WHAT THE TASK ASKS: For each line in the data below that holds "agent", return a copy.

▼

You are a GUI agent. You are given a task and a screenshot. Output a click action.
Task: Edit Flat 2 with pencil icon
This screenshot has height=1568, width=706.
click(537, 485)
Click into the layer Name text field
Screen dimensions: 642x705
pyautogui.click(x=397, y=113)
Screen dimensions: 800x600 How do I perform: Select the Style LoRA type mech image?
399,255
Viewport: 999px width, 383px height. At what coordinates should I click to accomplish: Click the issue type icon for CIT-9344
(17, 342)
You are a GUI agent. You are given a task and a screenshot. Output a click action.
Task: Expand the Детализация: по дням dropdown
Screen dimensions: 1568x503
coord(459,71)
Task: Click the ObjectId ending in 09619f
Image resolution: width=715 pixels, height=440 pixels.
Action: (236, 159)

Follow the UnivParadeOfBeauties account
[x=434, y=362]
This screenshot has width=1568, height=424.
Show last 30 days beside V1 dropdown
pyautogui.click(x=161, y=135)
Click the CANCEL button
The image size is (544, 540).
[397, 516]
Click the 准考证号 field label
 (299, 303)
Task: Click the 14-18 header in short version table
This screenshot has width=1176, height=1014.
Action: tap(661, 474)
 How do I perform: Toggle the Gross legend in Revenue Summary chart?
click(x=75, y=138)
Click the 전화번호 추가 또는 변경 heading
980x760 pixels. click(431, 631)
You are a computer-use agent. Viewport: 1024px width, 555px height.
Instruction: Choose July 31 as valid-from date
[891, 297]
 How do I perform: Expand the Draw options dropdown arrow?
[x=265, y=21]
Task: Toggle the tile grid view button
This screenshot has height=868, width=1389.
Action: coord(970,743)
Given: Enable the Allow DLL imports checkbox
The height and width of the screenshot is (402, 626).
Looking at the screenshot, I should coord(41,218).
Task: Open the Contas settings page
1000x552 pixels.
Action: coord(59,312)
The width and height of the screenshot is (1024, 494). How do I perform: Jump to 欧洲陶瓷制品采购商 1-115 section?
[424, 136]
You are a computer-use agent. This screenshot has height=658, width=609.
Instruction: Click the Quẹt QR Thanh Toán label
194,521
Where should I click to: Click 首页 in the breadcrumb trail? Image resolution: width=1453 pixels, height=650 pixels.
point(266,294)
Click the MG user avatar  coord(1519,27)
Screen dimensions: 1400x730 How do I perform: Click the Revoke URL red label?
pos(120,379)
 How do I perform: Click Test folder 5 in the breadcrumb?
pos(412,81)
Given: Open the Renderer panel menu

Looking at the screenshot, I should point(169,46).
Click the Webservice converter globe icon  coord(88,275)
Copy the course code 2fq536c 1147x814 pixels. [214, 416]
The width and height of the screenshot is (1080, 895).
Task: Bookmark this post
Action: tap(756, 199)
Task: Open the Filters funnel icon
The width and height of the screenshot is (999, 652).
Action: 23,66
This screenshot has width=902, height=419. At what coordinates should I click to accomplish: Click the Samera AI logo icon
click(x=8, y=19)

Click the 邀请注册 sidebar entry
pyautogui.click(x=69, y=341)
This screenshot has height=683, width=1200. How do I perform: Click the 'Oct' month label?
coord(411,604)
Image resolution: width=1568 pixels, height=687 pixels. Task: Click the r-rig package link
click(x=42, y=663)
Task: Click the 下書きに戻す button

▲

THE ANSWER:
You are a GUI agent. You are given a task and a screenshot. Output a click action.
You are a GUI agent. You are given a task and a screenshot. Output a click action.
You are a computer-use agent. Viewport: 1024px width, 555px height.
You are a computer-use agent. This screenshot has height=658, width=609.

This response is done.